The electric organ actually develops twice within the lifetime of a single individual. In the species I work with, Brienomyrus brachyistius, they develop a larval electric organ about a week after hatching. The electric signature of the larval electric discharge monophasic (very simple). During metamorphosis from fry into an adult, the fish begin to develop their adult electric organ in a different location from the larval electric organ. The electric signature from the adult organ is more specialized and complex than the larval organ and begins discharging while the larval organ is still active.
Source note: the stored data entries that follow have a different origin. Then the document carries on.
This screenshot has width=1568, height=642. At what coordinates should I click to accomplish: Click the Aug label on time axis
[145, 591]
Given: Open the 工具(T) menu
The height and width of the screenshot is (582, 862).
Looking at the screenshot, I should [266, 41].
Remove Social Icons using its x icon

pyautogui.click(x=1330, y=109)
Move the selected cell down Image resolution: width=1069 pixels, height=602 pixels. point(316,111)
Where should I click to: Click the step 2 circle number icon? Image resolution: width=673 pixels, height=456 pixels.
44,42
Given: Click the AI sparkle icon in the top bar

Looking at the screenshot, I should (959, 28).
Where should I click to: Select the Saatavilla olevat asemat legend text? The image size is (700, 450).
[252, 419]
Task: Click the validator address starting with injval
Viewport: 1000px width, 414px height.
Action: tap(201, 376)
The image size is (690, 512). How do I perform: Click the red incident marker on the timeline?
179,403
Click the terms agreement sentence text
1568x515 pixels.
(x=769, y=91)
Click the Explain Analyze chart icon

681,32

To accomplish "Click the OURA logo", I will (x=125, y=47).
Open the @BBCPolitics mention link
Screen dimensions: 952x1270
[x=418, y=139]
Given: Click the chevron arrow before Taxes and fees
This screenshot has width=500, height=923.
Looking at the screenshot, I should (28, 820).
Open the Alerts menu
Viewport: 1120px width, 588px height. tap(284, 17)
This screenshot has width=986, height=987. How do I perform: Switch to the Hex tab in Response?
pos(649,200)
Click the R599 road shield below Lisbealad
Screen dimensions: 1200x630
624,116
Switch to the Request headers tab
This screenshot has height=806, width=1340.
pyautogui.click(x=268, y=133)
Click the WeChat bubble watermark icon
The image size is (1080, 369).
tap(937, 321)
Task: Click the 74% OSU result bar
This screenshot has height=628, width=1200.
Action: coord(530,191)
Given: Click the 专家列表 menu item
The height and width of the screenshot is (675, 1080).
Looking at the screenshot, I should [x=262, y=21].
Eventually the larval organ is completely lost and the adult organ becomes more complex through a specific change in anatomy (see figure for clarity).
Development of the larval and adult electric organs and the accompanying electric organ discharges in Brienomyrus brachyistius. A. Top to bottom. The larval electric organ differentiates from skeletal muscle in the body but is restricted from a region of the tail called the caudal peduncle. As the fish metamorphoses into an adult, the adult electric organ (AEO) develops and discharges simultaneously with the larval electric organ. Eventually the larval electric organ is lost and the adult electric organ fully matures and develops penetrations. B. Top to bottom: The electric organ discharges from a larval fish (note the simplicity), from a fish discharging from both a nearly degenerated larval electric organ (arrow, note small relative amplitude) and a non-mature adult electric organ, and from an adult, fully matured fish (arrowhead, note small, head-negative peak). Figure modified from Denzoit et al. 1978.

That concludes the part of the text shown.